Redesigning crucial A361 near Frome 'unlikely' to prevent future crashes, says Somerset Council

By Daniel Mumby - Local Democracy Reporter

28th May 2024 | Local News

The bypass has been the scene of three deaths in the last ten months (image via Google Maps)
The bypass has been the scene of three deaths in the last ten months (image via Google Maps)

Making changes to the layout of a key road near Frome is "unlikely to be successful" in preventing future deaths or injuries, Somerset Council has claimed.

The A361 Frome bypass, which lies at the eastern edge of the town, has been the scene of three deaths in the last ten months – the most recent being 25-year-old Natasha Poore on the evening on April 8.

Somerton and Frome MP Sarah Dyke has met with senior figures from Somerset Council and Avon and Somerset Constabulary to discuss how future deaths and injuries can be prevented, including potential improvements to the road.

The council has now stated that any engineering work on the road is unlikely to reduce the number of deaths or injuries – though it will continue to analyse the collision data before any final decision is taken.

The Frome bypass is one of the busiest roads in Somerset, carrying traffic from in and around Frome as well as lorries from the numerous quarries to the west and serving as a main link to the neighbouring town of Trowbridge.

The road may have to handle additional traffic in the coming years in light of the existing housing growth at the southern edge of Frome and the proposed Selwood Garden Community of an additional 1,700 new homes.

A council spokesman said: "Following the four tragic incidents which have led to the deaths of five people in road collisions on the Frome bypass since 2019, we have worked with the police to understand the circumstances and what might be done to reduce the likelihood of such events happening again.

"The detailed assessment of the data highlights that the circumstances of the collisions tend to show that road user behaviour is a key element of why the collisions have been occurring.

"We are aware that investigations are ongoing especially into the most recent collision, and the outcome of these will inform future assessments.

"At this stage, the evidence we have suggests that road safety engineering is unlikely to be successful in reducing the future chances of further similar collisions happening on the bypass.
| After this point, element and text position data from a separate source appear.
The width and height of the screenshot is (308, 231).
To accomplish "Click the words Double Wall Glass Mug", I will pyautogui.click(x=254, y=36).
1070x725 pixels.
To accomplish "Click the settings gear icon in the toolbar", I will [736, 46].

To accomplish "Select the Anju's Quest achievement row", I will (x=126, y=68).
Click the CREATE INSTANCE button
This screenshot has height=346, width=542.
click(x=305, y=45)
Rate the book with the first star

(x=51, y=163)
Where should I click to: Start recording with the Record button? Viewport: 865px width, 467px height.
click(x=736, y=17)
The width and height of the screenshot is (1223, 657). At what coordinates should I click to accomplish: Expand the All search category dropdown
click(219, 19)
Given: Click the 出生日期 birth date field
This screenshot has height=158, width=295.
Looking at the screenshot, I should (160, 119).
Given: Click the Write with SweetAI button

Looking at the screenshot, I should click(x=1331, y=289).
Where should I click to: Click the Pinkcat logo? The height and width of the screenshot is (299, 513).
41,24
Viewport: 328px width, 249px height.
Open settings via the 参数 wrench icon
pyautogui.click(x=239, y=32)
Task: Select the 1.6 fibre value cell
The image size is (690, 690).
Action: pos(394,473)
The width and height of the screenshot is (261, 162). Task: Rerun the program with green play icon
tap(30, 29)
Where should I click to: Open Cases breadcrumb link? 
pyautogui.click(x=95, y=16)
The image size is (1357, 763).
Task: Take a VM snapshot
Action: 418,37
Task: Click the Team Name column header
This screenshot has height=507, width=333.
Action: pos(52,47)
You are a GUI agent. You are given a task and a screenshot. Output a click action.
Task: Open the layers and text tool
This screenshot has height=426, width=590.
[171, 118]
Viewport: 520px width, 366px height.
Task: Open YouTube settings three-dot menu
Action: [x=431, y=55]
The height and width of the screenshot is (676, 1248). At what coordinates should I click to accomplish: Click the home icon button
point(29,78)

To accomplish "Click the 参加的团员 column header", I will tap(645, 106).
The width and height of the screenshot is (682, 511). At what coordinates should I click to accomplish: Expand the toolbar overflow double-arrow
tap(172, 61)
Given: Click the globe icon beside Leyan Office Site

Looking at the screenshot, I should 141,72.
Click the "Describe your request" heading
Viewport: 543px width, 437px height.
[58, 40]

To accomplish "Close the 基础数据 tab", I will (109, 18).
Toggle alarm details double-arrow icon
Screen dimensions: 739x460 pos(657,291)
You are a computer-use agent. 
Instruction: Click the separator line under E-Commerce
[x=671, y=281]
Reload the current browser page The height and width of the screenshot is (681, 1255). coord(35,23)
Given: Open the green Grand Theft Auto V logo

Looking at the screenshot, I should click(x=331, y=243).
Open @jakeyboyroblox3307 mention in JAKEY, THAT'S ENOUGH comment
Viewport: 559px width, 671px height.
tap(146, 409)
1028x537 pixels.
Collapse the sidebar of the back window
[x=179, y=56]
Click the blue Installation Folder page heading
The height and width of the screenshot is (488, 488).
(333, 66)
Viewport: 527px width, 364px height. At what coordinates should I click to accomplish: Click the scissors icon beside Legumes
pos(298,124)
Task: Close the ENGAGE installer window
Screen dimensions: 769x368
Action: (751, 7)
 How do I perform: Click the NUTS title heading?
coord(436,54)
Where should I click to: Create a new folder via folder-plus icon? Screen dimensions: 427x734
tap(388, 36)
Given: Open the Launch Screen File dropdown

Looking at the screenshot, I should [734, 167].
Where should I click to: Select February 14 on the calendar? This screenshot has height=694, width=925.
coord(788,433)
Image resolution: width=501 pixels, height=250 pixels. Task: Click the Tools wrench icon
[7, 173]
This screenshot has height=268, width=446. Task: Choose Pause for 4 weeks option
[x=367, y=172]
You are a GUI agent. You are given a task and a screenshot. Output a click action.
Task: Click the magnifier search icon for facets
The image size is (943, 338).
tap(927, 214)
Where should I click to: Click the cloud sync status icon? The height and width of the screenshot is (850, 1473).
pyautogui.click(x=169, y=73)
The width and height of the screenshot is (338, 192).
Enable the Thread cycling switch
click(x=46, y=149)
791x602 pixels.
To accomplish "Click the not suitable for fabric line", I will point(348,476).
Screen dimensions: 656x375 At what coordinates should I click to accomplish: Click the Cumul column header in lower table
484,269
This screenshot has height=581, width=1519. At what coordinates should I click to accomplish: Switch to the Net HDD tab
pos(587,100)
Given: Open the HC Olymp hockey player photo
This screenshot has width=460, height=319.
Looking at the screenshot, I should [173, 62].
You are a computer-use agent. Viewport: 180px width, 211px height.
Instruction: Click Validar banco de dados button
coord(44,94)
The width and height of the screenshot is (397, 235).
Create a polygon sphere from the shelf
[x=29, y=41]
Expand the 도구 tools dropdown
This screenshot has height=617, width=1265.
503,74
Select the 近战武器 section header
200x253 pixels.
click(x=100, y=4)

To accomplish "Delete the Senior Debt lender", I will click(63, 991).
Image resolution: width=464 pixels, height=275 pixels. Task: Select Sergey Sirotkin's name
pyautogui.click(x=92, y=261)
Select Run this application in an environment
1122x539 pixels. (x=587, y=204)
"We are, however, analysing the collision data, including that from the latest tragic incident at the A361/A362 junction, to understand why the cluster of collisions here have occurred.

"This will then allow us to develop plans to improve the junction within a future road safety engineering scheme.

"We are also being supported by the police in carrying out enforcement along the bypass to help change road user behaviours that contribute to collisions happening."

Away from the junction itself, the Frome Missing Links project has been looking at delivering a safe active travel route from the Edmund Park estate under the road and railway line, linking up with national cycle network route 24 towards Longleat.